-- START OF Extracted entries --

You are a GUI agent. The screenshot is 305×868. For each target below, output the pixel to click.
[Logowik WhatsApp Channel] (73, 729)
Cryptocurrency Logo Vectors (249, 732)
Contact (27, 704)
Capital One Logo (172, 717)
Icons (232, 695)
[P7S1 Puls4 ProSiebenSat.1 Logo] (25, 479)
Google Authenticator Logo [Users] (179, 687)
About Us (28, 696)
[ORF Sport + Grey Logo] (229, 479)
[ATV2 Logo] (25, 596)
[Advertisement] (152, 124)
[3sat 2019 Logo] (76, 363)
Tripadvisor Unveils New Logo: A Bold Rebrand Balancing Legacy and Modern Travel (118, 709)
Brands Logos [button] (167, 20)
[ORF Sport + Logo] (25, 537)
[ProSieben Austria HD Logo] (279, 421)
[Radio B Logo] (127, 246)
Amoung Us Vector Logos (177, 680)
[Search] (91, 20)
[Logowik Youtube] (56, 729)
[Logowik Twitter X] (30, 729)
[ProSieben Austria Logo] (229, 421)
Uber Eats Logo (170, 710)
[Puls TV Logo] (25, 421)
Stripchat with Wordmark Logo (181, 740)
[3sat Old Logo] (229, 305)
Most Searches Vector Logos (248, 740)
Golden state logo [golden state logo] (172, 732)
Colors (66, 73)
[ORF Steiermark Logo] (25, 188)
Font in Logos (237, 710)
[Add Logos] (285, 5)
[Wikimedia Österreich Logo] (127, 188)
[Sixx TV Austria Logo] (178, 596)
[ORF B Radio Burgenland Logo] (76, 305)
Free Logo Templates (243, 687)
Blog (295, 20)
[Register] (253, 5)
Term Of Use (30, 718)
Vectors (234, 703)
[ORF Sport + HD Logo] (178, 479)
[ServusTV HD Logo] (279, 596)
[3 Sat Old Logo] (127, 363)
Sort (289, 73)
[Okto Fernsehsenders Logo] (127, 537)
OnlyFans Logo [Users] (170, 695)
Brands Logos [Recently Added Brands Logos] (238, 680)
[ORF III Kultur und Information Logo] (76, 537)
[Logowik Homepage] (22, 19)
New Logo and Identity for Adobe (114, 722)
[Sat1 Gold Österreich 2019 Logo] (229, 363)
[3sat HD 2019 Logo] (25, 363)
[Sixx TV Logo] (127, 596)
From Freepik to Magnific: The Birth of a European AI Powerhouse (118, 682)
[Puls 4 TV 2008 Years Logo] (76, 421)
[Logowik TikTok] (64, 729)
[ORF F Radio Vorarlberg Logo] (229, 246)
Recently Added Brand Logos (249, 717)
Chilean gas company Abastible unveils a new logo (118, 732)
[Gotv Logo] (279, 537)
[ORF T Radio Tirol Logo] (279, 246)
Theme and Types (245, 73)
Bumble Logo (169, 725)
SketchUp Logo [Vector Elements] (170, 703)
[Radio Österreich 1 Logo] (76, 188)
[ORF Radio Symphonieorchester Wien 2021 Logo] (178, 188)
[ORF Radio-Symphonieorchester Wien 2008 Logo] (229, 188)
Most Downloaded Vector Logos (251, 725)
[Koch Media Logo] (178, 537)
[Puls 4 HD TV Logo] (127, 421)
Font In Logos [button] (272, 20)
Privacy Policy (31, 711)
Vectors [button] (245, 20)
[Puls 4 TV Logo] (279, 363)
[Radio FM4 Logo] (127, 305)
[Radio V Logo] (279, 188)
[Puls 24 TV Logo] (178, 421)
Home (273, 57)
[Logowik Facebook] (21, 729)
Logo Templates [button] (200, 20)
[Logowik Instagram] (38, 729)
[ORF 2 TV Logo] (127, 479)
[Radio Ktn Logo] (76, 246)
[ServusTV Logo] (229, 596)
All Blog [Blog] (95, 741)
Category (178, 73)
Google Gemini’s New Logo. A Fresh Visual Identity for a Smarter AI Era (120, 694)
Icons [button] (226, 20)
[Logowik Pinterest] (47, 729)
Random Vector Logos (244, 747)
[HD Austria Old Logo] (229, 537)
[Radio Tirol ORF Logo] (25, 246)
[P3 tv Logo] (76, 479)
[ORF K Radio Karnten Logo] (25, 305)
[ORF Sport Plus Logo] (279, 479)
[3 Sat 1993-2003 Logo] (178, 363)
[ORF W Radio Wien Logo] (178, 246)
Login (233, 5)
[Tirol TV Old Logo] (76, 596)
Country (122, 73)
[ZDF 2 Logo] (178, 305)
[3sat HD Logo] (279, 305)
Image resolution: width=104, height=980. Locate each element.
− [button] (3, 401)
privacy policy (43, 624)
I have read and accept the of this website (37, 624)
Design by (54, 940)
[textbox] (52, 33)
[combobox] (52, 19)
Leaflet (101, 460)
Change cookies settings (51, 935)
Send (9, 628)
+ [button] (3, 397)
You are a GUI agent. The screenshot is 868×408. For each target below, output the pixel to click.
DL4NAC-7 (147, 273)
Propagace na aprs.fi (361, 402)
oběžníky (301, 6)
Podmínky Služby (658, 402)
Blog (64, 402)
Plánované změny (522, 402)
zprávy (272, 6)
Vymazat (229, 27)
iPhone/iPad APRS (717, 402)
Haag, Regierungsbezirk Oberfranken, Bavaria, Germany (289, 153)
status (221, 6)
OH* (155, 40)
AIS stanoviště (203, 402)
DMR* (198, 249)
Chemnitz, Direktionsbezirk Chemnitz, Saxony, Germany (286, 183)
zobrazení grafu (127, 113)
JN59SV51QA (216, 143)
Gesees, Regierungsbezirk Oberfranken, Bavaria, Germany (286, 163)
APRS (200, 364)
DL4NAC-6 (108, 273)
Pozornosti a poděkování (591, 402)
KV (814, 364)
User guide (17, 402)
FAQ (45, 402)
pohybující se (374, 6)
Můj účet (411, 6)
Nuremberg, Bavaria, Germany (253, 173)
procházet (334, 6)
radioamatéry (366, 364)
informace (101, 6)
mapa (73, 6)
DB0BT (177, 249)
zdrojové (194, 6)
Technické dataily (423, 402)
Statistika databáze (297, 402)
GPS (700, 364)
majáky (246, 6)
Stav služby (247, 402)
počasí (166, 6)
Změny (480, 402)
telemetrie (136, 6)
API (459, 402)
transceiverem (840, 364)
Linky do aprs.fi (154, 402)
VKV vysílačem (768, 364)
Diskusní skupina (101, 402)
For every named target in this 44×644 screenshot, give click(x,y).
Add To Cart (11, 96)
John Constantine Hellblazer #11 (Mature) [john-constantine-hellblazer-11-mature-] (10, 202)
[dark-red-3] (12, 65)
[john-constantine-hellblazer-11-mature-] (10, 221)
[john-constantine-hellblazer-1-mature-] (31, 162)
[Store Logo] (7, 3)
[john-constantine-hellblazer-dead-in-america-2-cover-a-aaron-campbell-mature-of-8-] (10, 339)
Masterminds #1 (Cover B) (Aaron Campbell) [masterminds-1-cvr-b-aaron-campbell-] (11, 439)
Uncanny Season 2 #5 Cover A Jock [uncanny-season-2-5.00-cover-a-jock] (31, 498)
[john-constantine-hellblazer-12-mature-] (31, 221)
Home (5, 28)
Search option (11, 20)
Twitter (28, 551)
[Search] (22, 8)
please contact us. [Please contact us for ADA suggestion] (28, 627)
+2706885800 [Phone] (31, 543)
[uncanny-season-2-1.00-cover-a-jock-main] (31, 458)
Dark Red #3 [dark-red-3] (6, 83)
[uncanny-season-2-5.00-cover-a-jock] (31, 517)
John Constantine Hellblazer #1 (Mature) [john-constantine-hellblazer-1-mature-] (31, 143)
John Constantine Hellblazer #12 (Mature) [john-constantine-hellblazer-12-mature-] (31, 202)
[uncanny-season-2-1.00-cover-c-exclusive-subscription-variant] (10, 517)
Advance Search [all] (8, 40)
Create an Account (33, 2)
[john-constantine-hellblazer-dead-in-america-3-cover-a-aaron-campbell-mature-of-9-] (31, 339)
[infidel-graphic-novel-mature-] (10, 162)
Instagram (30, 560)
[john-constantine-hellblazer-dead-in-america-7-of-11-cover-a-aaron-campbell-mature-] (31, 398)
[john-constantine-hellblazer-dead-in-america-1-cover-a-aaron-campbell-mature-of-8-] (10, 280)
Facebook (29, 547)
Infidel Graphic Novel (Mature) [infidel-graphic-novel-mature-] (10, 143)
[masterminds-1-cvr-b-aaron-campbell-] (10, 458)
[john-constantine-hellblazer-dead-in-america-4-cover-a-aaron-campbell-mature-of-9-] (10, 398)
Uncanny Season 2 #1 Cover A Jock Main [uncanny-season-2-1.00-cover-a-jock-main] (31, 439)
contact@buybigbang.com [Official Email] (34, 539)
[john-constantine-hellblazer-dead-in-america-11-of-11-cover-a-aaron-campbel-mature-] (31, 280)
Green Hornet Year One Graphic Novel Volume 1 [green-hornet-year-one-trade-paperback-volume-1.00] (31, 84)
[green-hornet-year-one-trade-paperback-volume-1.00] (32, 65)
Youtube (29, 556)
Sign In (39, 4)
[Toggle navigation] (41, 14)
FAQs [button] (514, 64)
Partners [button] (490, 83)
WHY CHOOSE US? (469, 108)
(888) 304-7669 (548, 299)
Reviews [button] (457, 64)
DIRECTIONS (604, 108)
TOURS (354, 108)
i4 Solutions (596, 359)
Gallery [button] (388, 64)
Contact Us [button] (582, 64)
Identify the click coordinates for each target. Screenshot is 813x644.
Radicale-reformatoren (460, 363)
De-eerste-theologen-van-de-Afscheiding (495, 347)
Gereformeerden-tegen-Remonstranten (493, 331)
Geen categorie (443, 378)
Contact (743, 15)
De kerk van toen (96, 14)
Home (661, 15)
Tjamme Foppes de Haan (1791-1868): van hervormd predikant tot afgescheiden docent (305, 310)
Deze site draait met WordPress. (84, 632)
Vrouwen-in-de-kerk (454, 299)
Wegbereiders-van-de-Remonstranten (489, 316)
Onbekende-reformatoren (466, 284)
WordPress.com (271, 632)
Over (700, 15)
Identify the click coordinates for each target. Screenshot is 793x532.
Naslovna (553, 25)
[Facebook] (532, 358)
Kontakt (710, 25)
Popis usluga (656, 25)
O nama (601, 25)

-- END OF Extracted entries --

## [Short task]
Identify each line in the entries above that contains the string "uncanny" and copy those lines out in full. Letter case counts.

## [Answer to the problem]
Uncanny Season 2 #5 Cover A Jock [uncanny-season-2-5.00-cover-a-jock] (31, 498)
[uncanny-season-2-1.00-cover-a-jock-main] (31, 458)
[uncanny-season-2-5.00-cover-a-jock] (31, 517)
[uncanny-season-2-1.00-cover-c-exclusive-subscription-variant] (10, 517)
Uncanny Season 2 #1 Cover A Jock Main [uncanny-season-2-1.00-cover-a-jock-main] (31, 439)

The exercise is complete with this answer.